**EXERCISE BRIEF:** Reproduce everything from the start of the records down through the line containing "The image size is (685, 556).", keeping every character unchanged.

**RECORDS TO USE:**
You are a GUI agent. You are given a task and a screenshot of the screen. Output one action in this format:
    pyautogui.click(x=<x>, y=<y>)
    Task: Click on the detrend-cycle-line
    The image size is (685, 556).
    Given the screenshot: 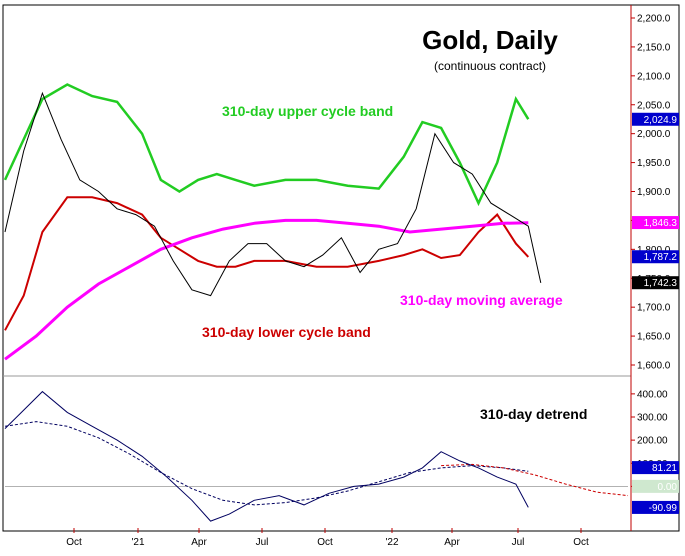 What is the action you would take?
    pyautogui.click(x=266, y=464)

**ANSWER AREA:**
You are a GUI agent. You are given a task and a screenshot of the screen. Output one action in this format:
    pyautogui.click(x=<x>, y=<y>)
    Task: Click on the detrend-cycle-line
    The image size is (685, 556).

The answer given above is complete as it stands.